From the recent Lightwave article ASSIA exec touts terabit-speed DSL:
In a keynote address delivered earlier this week at the G.fast Summit in Paris, Dr. John Cioffi, chairman and CEO of DSL management optimization software supplier Adaptive Spectrum and Signal Alignment, Inc. (ASSIA) and Emeritus Professor at Stanford, asserted that his company has figured out a way to support terabit speeds over 100 m of existing twisted-pair copper lines. The techniques also can enable 100-Gbps transmission at more than 300 m and 10 Gbps over 500 m, according to the company.

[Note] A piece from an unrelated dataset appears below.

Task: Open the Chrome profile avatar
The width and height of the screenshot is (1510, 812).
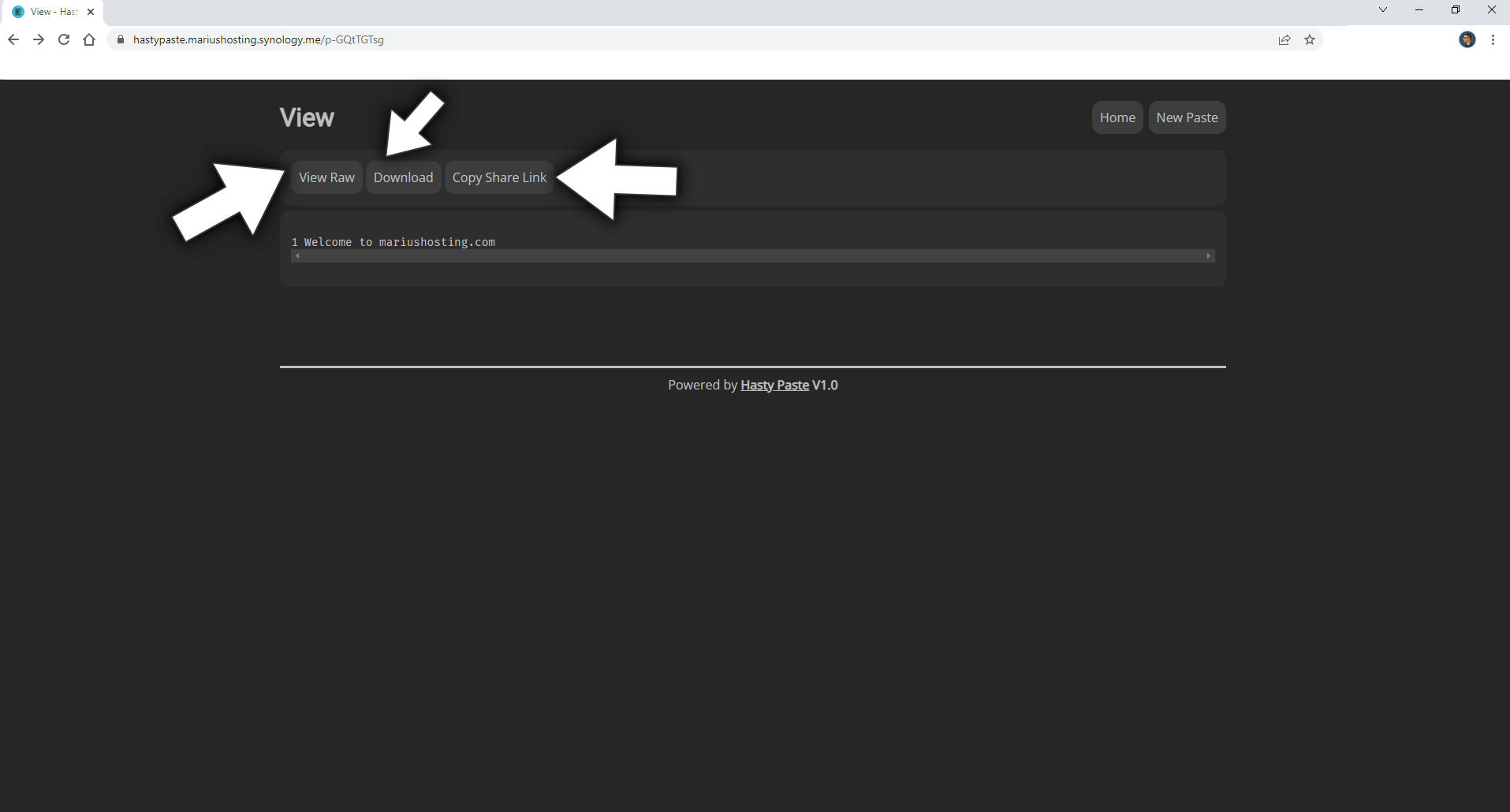Action: 1467,39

The secret to such high speeds is the use of significantly higher frequencies than currently employed 300 GHz or higher, potentially. "Fiber-like speeds of 1000s of gigabits/second are possible by using the previously unexploited waveguide modes of current copper infrastructure," stated Dr. Cioffi via a press announcement. "Waveguide-mode use is similar to use of millimeter-wave transmissions in advanced wireless and 5G. Waveguides can enable use of frequencies above 100 GHz for extraordinary speeds." (emphasis added)
At current speeds, "existing twisted-pair copper lines" can be treated as standard transmission lines as is covered in many RF and communications texts.

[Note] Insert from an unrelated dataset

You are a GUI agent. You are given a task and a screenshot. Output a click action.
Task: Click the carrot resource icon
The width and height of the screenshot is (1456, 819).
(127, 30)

I'd like to have some idea what the "previously unexploited waveguide modes of current copper infrastructure" refers to. There are dielectric waveguides, hollow conductor waveguides and coaxial waveguides, and those are also well described in standard texts.

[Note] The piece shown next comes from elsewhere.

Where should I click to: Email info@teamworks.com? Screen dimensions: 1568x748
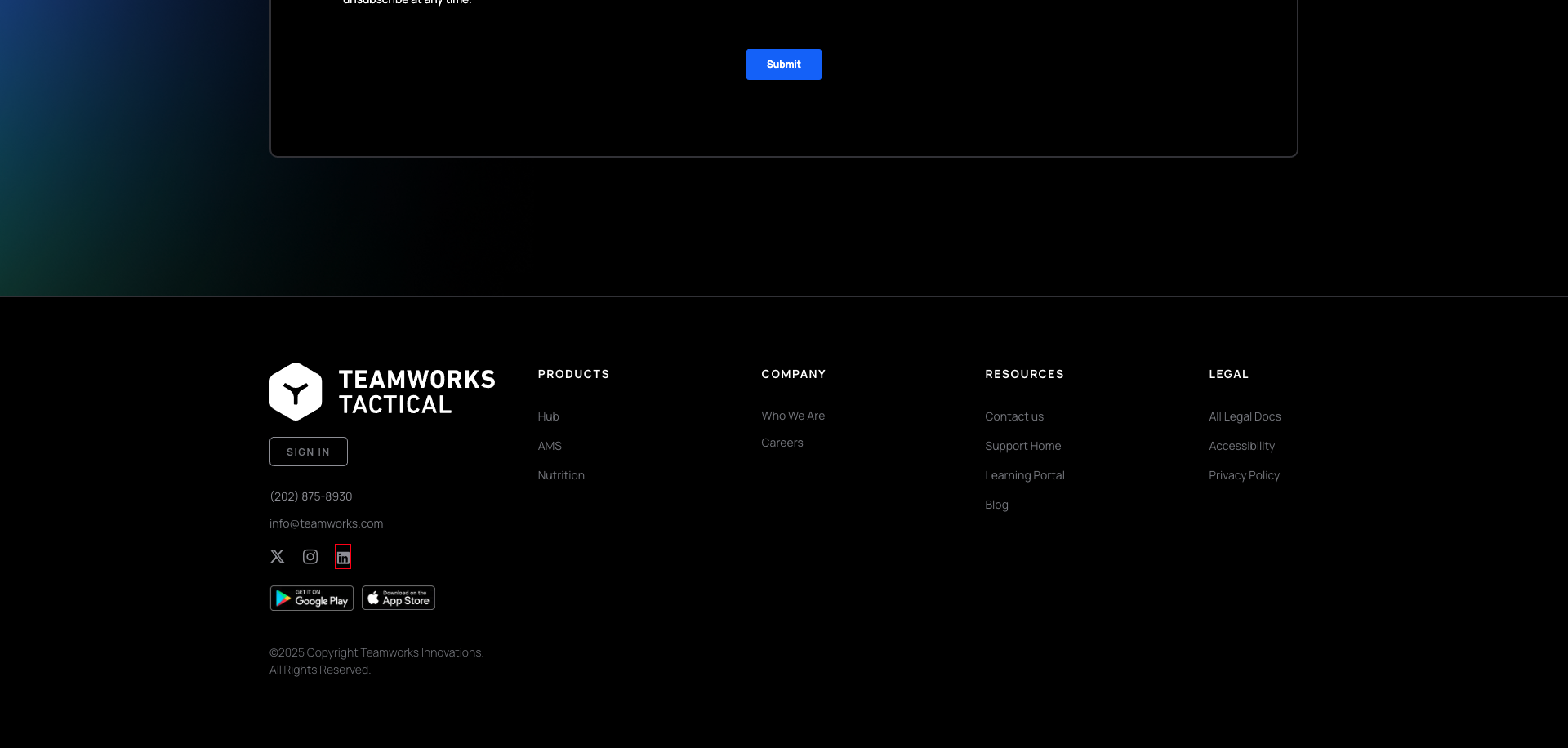click(327, 523)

Is there a twisted pair waveguide mode?
Is it possible to find a link, reference, or even a sketch of the fields of such modes?
Note: Leakage of signal between adjacent paris due to spatially overlapping modes would be a problem, but not necessarily lethal. Just as in multi-core optical fibers, there are mathematical techniques to even exploit this phenomenon, but that's beyond the scope of this question.
Read for yourself and see fibre to the hub is explained with TDSL for the last 100m or so. Judging by covered numbers in illustration, patent was just approved. Maybe in 5~10 yrs (IMHO)
Lots of unknowns, not easy to achieve cost goals.